Extrait du texte ::
Parmi les débats qui agitent le monde de l’éthique médicale, celui autour de l’euthanasie est central. Faut-il provoquer la mort, contrôlée par un médecin, d’une personne qui souffre ? La question soulève des aspects médicaux mais aussi religieux, paramètre non négligeable en Israël ? Pour évoquer cette question sensible, LPH s’est entretenu avec le Dr Daniel Azoulay, médecin-chef de l’Hospice des soins palliatifs de l’Hôpital Hadassa Har Hatsofim.
Le P’tit Hebdo : Quelle est votre définition de l’euthanasie ?
Dr Daniel Azoulay : L’euthanasie est l’acte qui consiste à causer la mort d’une personne afin de soulager ses souffrances. Il s’agit d’un acte volontaire, rapide et efficace. En Israël, l’euthanasie est totalement interdite, elle se pratique en revanche légalement dans d’autres pays comme la Suisse, la Belgique, la Hollande et le Luxembourg, par exemple.
LPH : Vous vous occupez de malades en fin de vie qui traversent de grandes souffrances. Pouvez-vous comprendre les familles et les patients qui ne peuvent plus supporter la douleur ?
Dr D.A. : Notre travail consiste à permettre aux malades de terminer leur vie dans les conditions les plus paisibles. Ainsi, nous les accompagnons médicalement, psychologiquement, émotionnellement, eux, mais aussi leurs proches. Sur le plan médical, nous avons beaucoup d’options pour traiter la douleur. Nous pouvons considérablement atténuer la souffrance physique, les problèmes respiratoires. Les malades et leurs proches savent qu’à tout moment, nuit et jour, nous pouvons les aider sur ce plan. Il arrive souvent que les patients nous disent qu’ils veulent en finir. Eh bien, nous leur disons que nous sommes là et que nous avons les moyens de les aider mais sans raccourcir leur vie, jamais. Ils l’acceptent très bien. Je sais que certains vont aller en Suisse pour se faire euthanasier. Je ne porte aucun jugement. À titre personnel, je suis opposé à toute forme d’euthanasie.
LPH : Comment fixez-vous la limite entre euthanasie et refus de l’acharnement thérapeutique ?
Dr D.A. : Il existe une différence claire entre faire une piqûre qui va entraîner la mort de la personne dans la minute qui suit et ne pas entamer de procédures qui vont rallonger la vie du patient. L’euthanasie est un acte sans ambiguïté. Renoncer à placer un tuyau d’alimentation, par exemple, n’est pas considéré comme donner la mort, mais comme un renoncement thérapeutique. D’ailleurs, la loi israélienne de 2005, sur ce sujet, établit la distinction. Cette loi attribue davantage d’autonomie au patient en fin de vie dans la souffrance. Elle établit un équilibre entre le respect de la sainteté de la vie et les droits de la personne malade.

Tâches à réaliser ::
(A) Traduisez en anglais la phrase suivante de l'entretien sur l'euthanasie : « Cette loi attribue davantage d’autonomie au patient en fin de vie dans la souffrance. »
(B) D'après l'entretien sur l'euthanasie, indiquez par oui ou non si chaque affirmation concorde avec le texte, en citant les mots qui tranchent : (i) En Israël, l'euthanasie est autorisée dans certains cas. (ii) Le Dr Azoulay est personnellement opposé à toute forme d'euthanasie. (iii) Renoncer à placer un tuyau d'alimentation est considéré comme donner la mort.
(C) Selon l'entretien sur l'euthanasie, quelle fonction le Dr Daniel Azoulay occupe-t-il ?
Les lignes qui suivent n'interviennent en rien dans ce travail.

(Entrées enregistrées)

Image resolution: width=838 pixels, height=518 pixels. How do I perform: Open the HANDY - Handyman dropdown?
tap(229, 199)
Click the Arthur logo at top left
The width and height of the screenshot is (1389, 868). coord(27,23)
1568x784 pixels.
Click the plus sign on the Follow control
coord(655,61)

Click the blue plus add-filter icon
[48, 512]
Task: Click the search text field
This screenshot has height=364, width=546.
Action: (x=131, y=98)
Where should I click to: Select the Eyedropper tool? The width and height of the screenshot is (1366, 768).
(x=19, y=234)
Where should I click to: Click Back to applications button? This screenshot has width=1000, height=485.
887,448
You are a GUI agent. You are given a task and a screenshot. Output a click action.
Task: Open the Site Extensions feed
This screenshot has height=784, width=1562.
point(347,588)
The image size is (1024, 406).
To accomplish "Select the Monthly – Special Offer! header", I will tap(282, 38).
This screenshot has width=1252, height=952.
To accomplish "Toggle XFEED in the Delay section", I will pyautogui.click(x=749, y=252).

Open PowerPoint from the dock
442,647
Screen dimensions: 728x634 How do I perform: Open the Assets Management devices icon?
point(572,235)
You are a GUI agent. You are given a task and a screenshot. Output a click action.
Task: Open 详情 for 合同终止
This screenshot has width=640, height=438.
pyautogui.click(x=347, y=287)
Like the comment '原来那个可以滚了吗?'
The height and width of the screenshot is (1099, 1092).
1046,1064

Réponses par tâche ::
(A) This law gives greater autonomy to the patient who is suffering at the end of life.

(B)
(i) Non : « En Israël, l’euthanasie est totalement interdite ».
(ii) Oui : « À titre personnel, je suis opposé à toute forme d’euthanasie. »
(iii) Non : « Renoncer à placer un tuyau d’alimentation, par exemple, n’est pas considéré comme donner la mort, mais comme un renoncement thérapeutique. »

(C) Il est médecin-chef de l’Hospice des soins palliatifs de l’Hôpital Hadassa Har Hatsofim.